Aside from another game with Montreal and a game with Los Angeles, there were really no games left on the schedule that you would call the Predators heavy favorites in.
With the exception of the Philadelphia matchup, all of those have huge implications on the Conference wildcard race. The Predators had two games each left against Minnesota and Colorado.
If I’m being completely honest, at best the Predators may have split those four games.
Then you have likely what would’ve been a huge matchup against Winnipeg at home in Nashville. The winner of that game that would’ve been on March 24th gets a big boost in playoff odds, less than two weeks before the end of the season.
How the playoffs would look
If the playoffs were happening as scheduled right now, the Predators would already be out of it. Obviously I could be wrong on that as any team can get hot at the right time, but I just can’t see it from this team.
The Predators wouldn’t be favored in a seven-game series in any matchup with the likes of Vegas, Edmonton, St.Louis, Colorado or Dallas.
The only team I could see them maybe getting by is Arizona or Calgary, but playing them in the first round wasn’t likely.
Getting past the second round was even more of a far reach, and I would’ve been the first to say I was completely wrong about this team if they figure out a way to the Western Conference Finals.
I’d have Vegas and Colorado as my top-two teams to beat in the West, with Washington and Boston clearly in the East.
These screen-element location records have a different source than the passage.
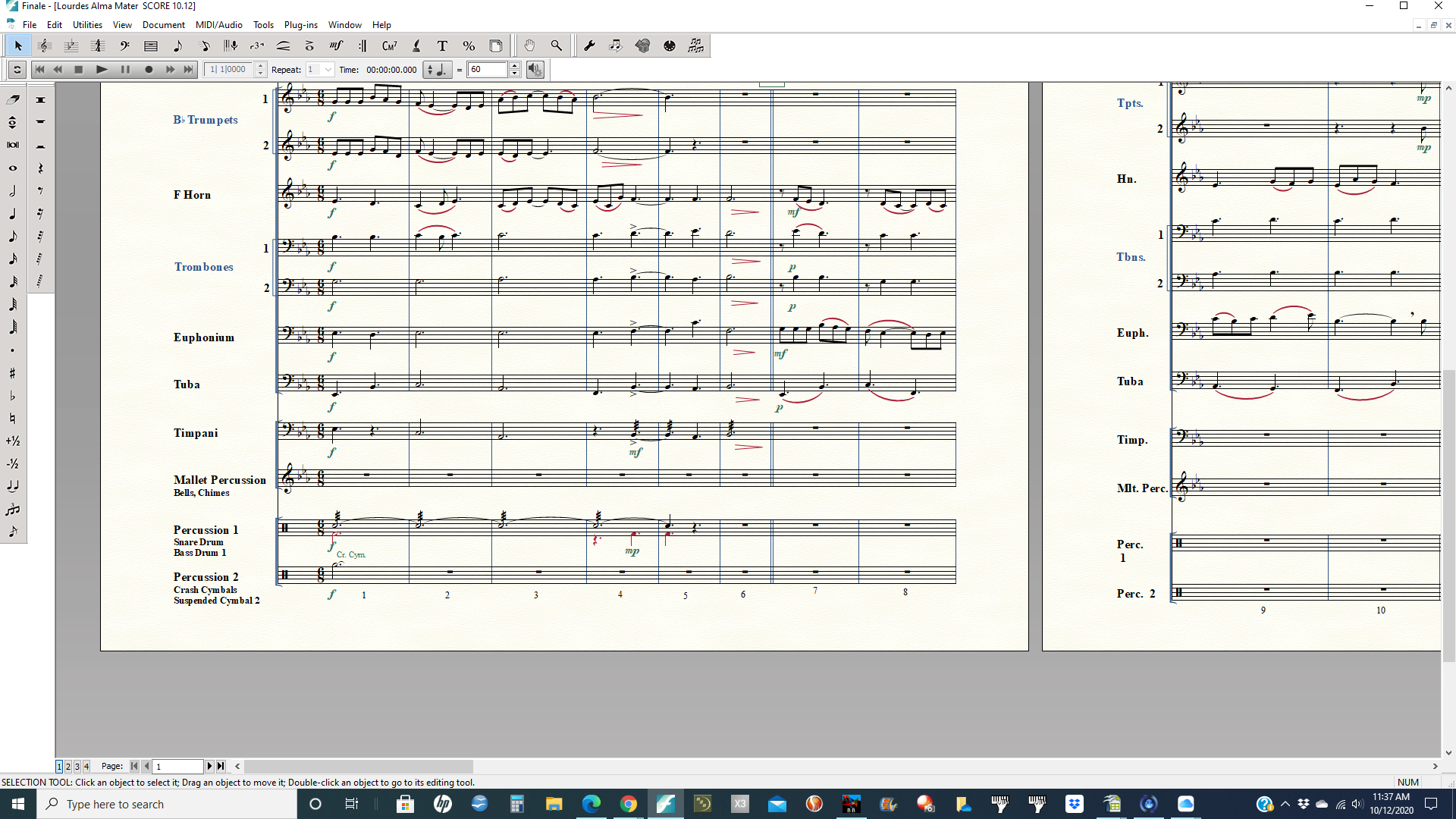This screenshot has height=819, width=1456.
Task: Open the MIDI/Audio menu
Action: (218, 25)
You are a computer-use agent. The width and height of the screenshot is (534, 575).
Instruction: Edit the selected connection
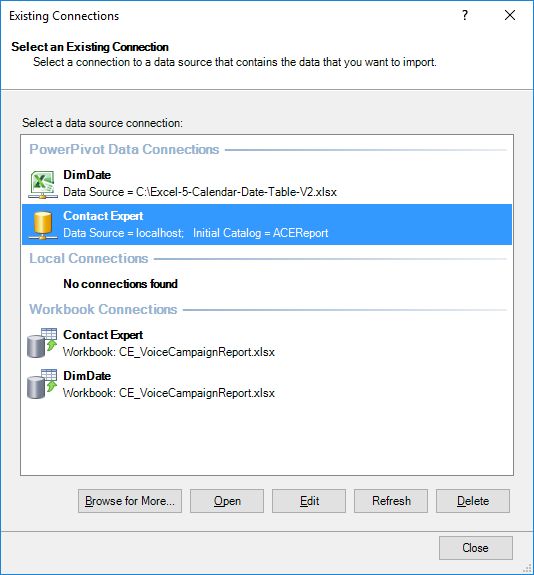coord(309,501)
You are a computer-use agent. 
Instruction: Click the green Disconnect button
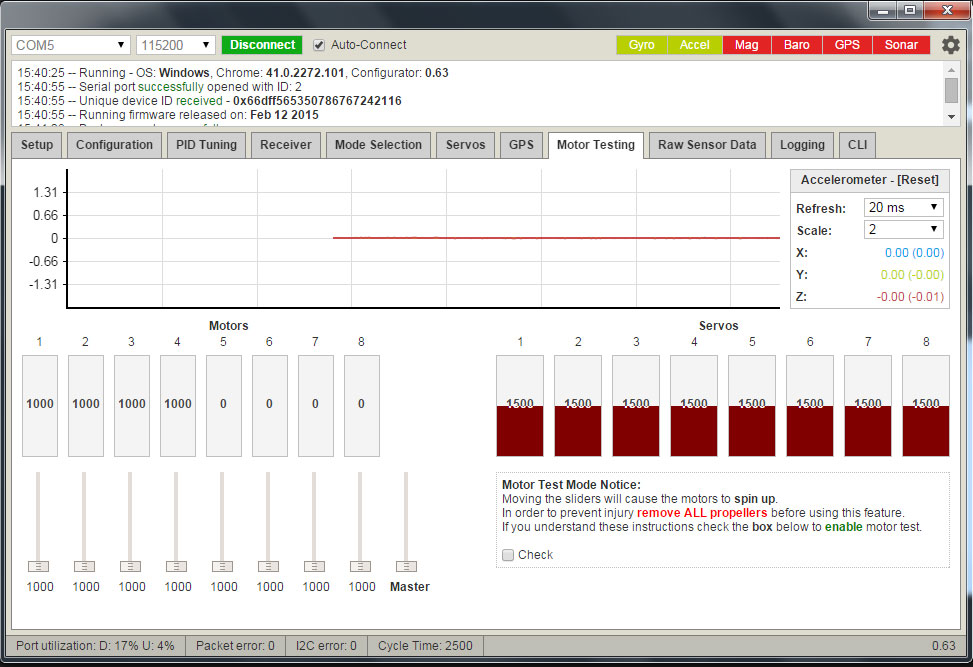tap(262, 45)
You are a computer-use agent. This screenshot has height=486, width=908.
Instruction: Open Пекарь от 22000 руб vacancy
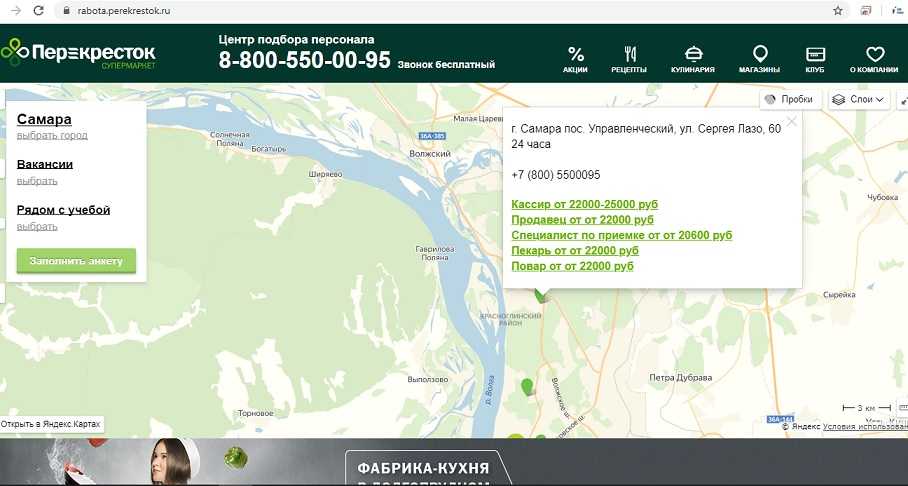574,250
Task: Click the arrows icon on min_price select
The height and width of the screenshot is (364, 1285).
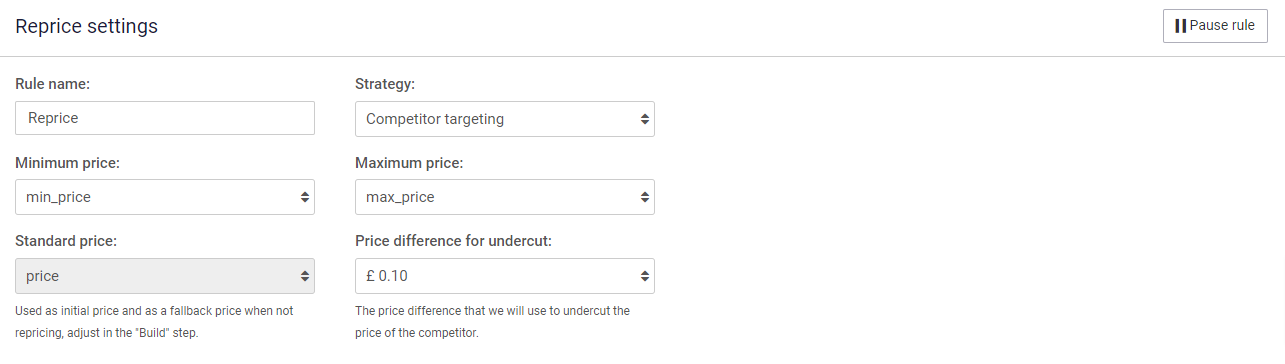Action: click(x=305, y=197)

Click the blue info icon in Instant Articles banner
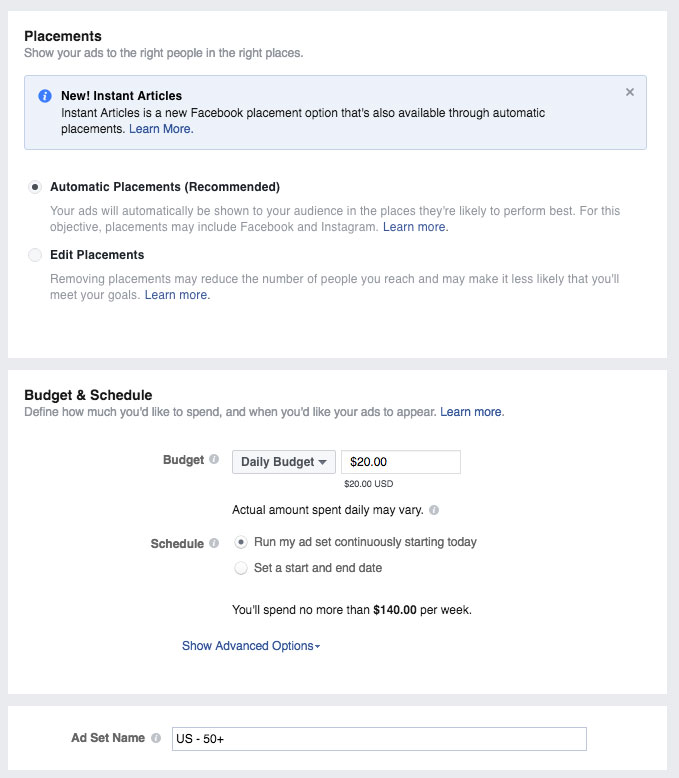pyautogui.click(x=45, y=96)
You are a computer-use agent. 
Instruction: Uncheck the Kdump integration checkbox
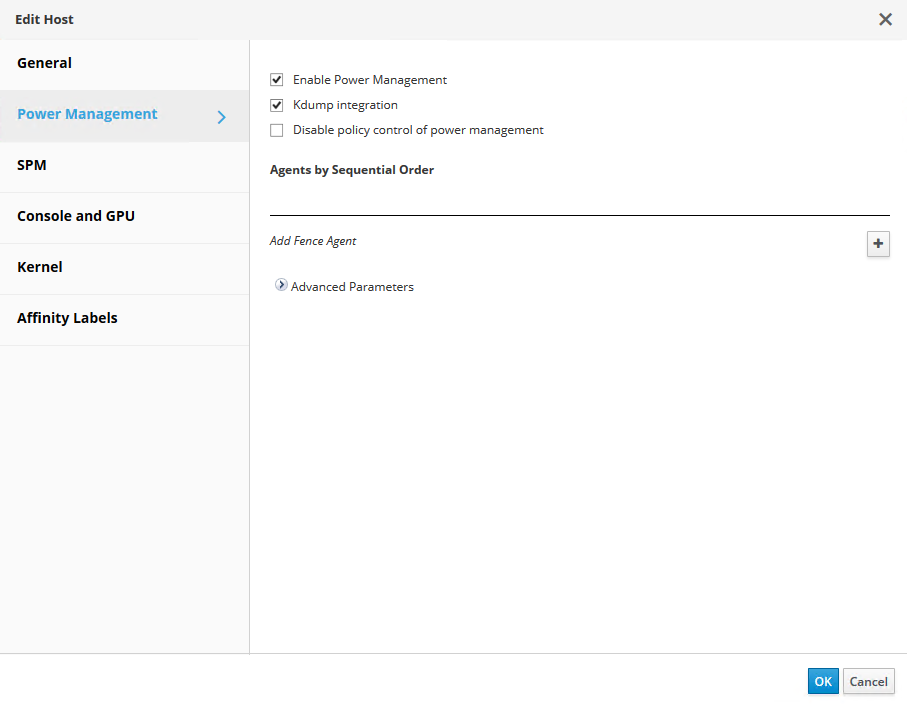[277, 105]
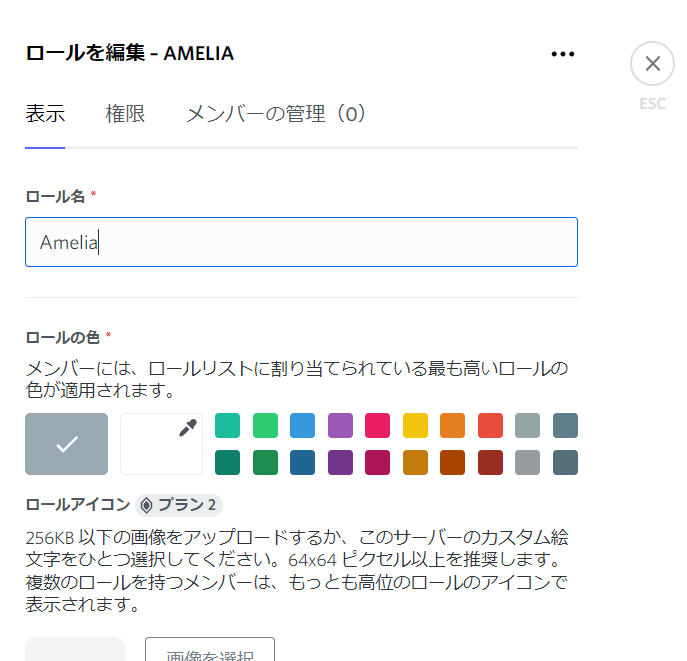Viewport: 687px width, 661px height.
Task: Switch to the 権限 tab
Action: click(125, 114)

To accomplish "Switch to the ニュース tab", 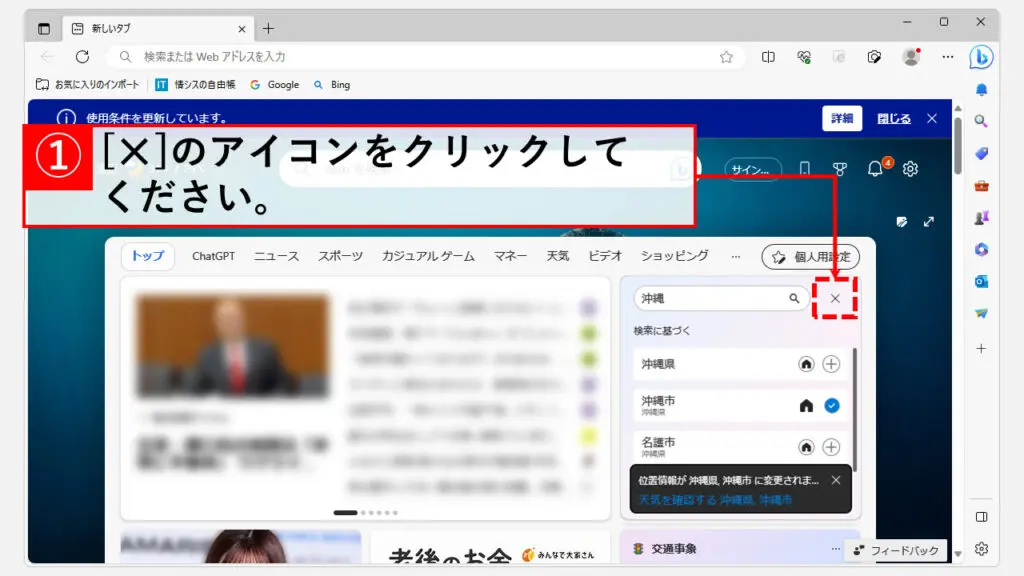I will click(x=276, y=257).
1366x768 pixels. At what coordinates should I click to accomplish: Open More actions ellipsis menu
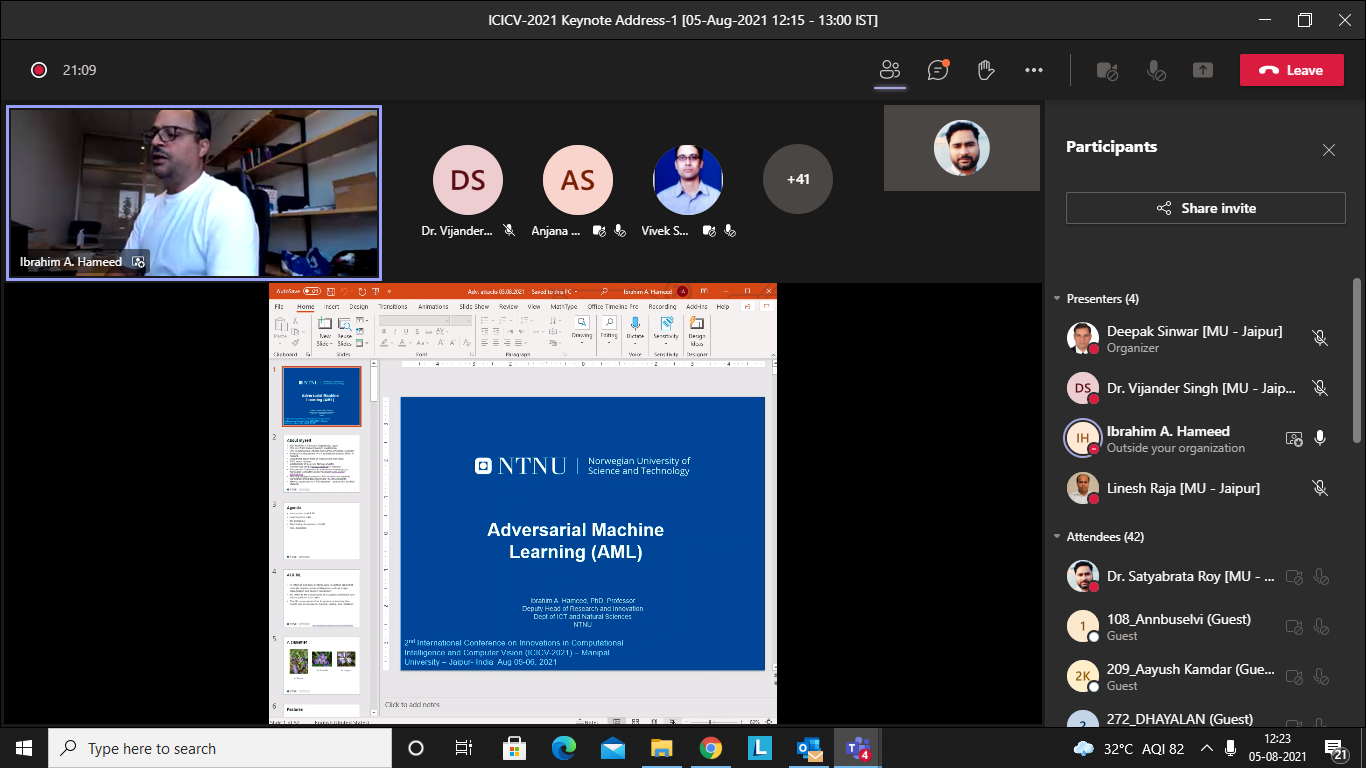click(x=1033, y=70)
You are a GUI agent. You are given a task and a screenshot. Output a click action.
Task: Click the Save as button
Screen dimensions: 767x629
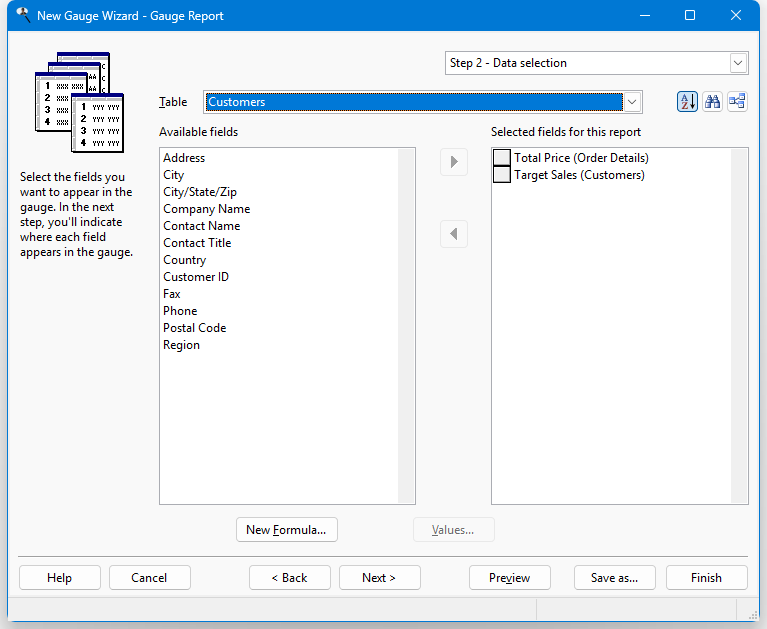(x=614, y=578)
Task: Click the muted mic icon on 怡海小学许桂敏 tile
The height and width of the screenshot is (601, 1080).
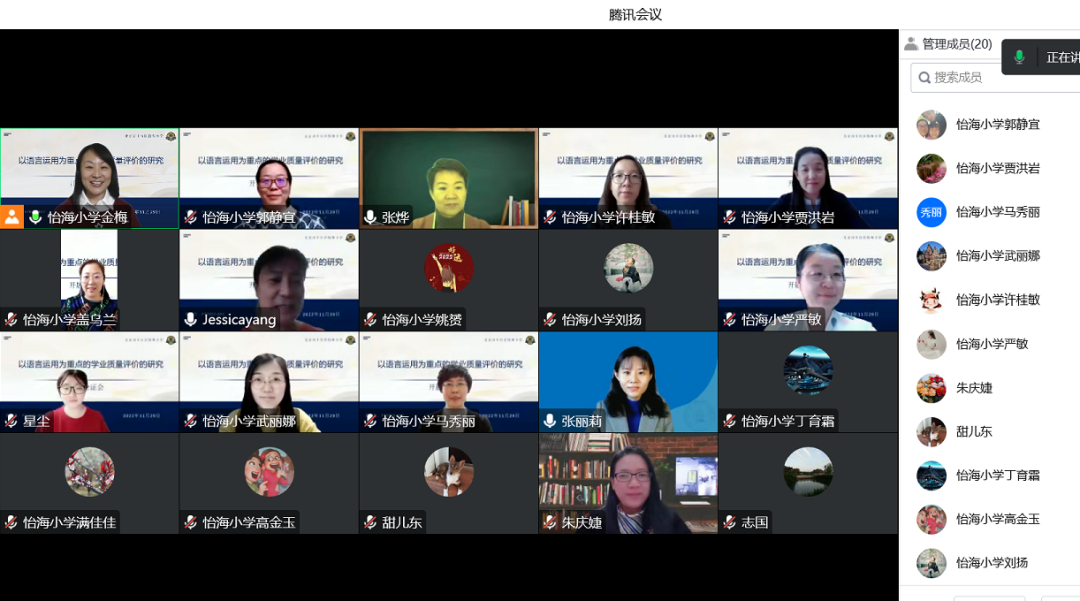Action: point(550,218)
The West looks way more unpredictable, while the East looks more top heavy.
Maybe there will be a modified playoff format in neutral cities later this summer. That will change things in ways we’ve never seen, and who knows which teams come out blazing in that atmosphere with no fans and no home-ice advantage.
As for how the regular season would’ve unfolded in normal circumstances, the Predators were probably going to narrowly get a wildcard spot. I’d have Edmonton and Washington in the Stanley Cup Final, with Edmonton winning it all.
The Predators’ playoff run would’ve been short-lived against superior teams in a seven-game series, and we’d already be looking towards free agency and John Hynes getting a full offseason as head coach.